On Thursday 19 February 2009 12:33:30 Will Coleda wrote:

> We're not defining milestones by added features, but by what we can remove?

We *expect* that the milestones will contain the features in the roadmap, but 
few of those features are sufficient to block the milestone release.

For example, we'll release a new version of Parrot on 17 March.  It'll 
probably be 1.0.  If we completely fail to provide the ability to build dynops 
and dynpmcs from an installed Parrot by that release date, we *may* not 
release that version as 1.0, because it's a blocker.

Very few roadmap features are blockers, and I don't believe we have any 
blockers yet for 1.5 or later.

> Ok. Then we should make it clear that the features that we have listed
> for the various releases in Roadmap are just suggestions. That's not
> how I'm currently reading that.

Okay, but that's how they've always been, with the exception of blockers.  
That's a *feature* of time-based releases, as I see it.
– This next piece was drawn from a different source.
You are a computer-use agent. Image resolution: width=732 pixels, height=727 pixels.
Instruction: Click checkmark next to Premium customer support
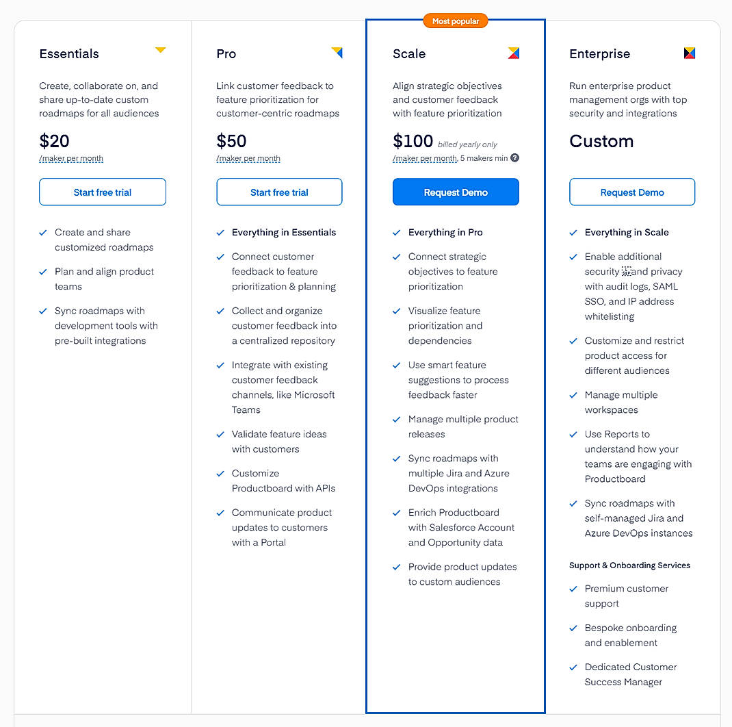573,589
> Unfortunately, with milestone releases numbered (e.g.) 1.5, we  can't
> avoid the major/minor/patchlevel scheme, since we don't have enough
> numbers. Any suggestions on how to resolve the desire to avoid special
> numbers and yet keep milestone releases (which are now just date based
> and driving deprecations) with an obvious numbering scheme?

The date-based numbering scheme was my attempt to do so.
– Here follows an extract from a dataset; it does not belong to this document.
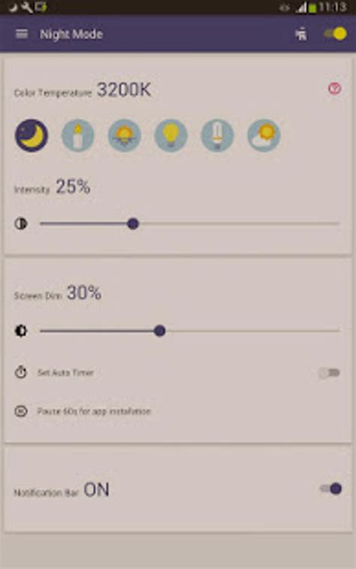Pick the sunrise color temperature preset
The width and height of the screenshot is (356, 569).
125,135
> We also need to really well document the plan here, because as a user,
> if I see parrot 2.0 vs. parrot 1.0, and it doesn't have any new
> features, I'm going to be very confused. Proof: I'm already confused.
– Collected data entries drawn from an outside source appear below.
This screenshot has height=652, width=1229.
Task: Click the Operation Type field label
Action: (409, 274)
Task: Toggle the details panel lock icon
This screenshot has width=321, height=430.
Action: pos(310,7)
Who says there won't be any new features in nine months?

The single question a version number can answer unambiguously is "Which 
release is newer?"  Anything else is numerology.

(No, seriously.  Anyone who claims that the major.minor.patchlevel numbering 
scheme made most prevalent by the Linux kernel indicates something meaningful 
should look at what the Linux kernel does now -- and especially their 
guarantees of backwards compatibility.)

Carrying that line of reasoning, however, who says what's a new feature and 
what's a refinement of an old feature?  Who says which feature is major and 
which feature is minor?  Who says that a minor change isn't widely used in the 
DarkPAN world and will cause lots of people to grit their teeth and curse us 
as they rewrite millions of lines of code?

Now try to cram all of that uncertainty into a single, unambiguous version 
numbering scheme without having to explain it in the kind of policy document 
we already have and which people should read already.  Good luck.